───── Records for this exercise

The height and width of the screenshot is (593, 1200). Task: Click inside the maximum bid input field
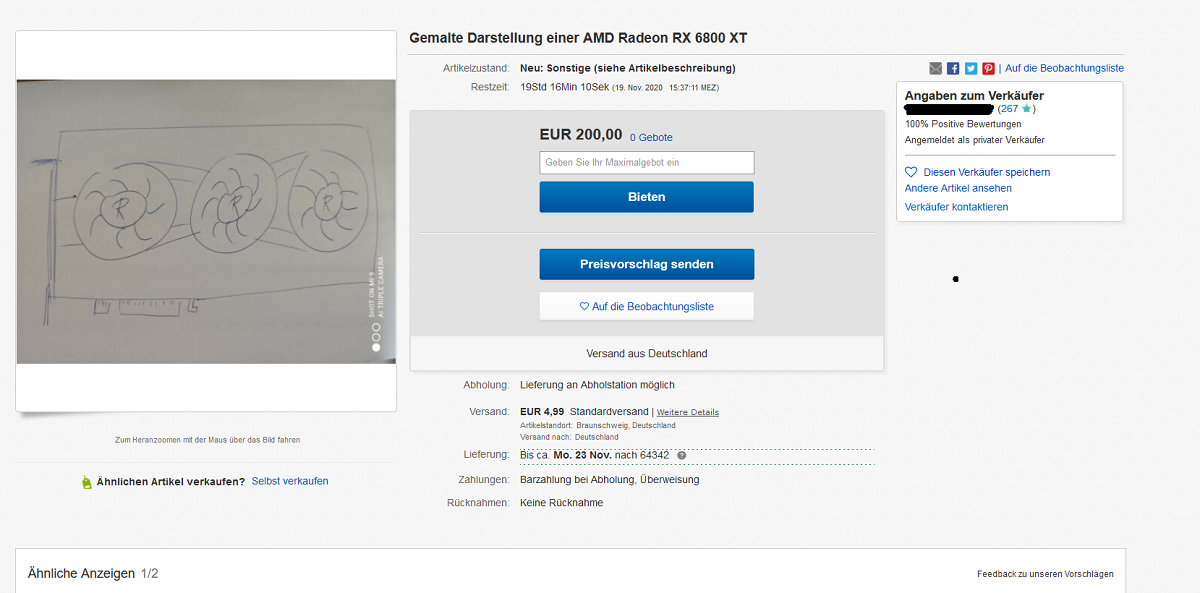pyautogui.click(x=646, y=162)
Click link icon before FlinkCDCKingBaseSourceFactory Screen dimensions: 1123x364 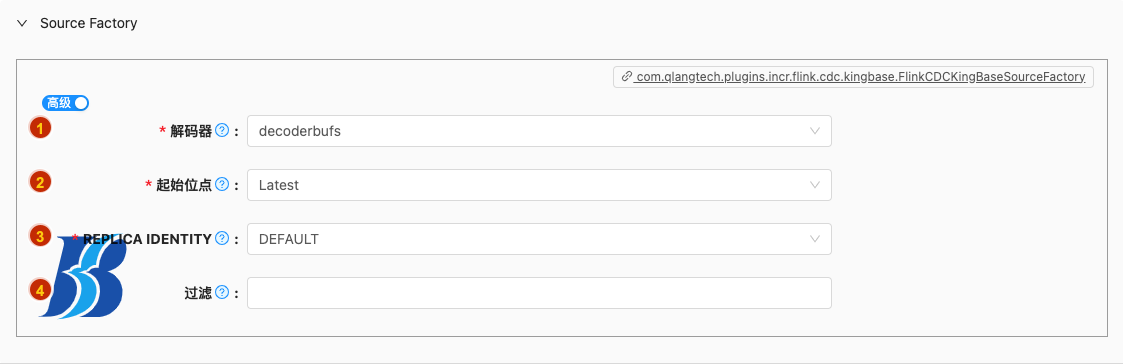(x=627, y=77)
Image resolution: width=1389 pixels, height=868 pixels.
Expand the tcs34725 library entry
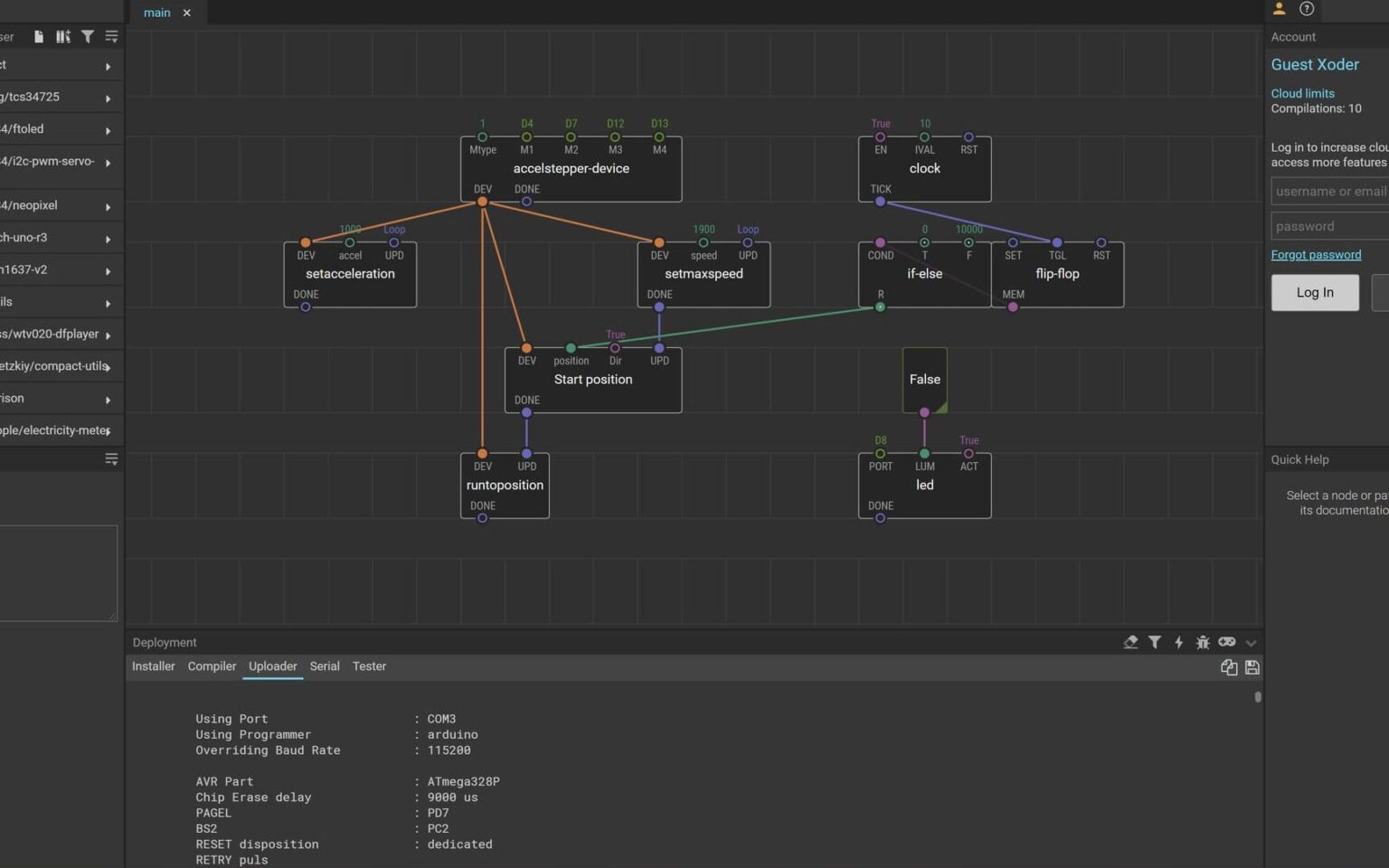point(108,98)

──────────

### What needs to be done
Write the lines out again exactly, beginning at the one containing "Image resolution: width=1389" and ending with the last line of the entries, but without any pictures.

### Answer to this task
Image resolution: width=1389 pixels, height=868 pixels.
Expand the tcs34725 library entry
point(108,98)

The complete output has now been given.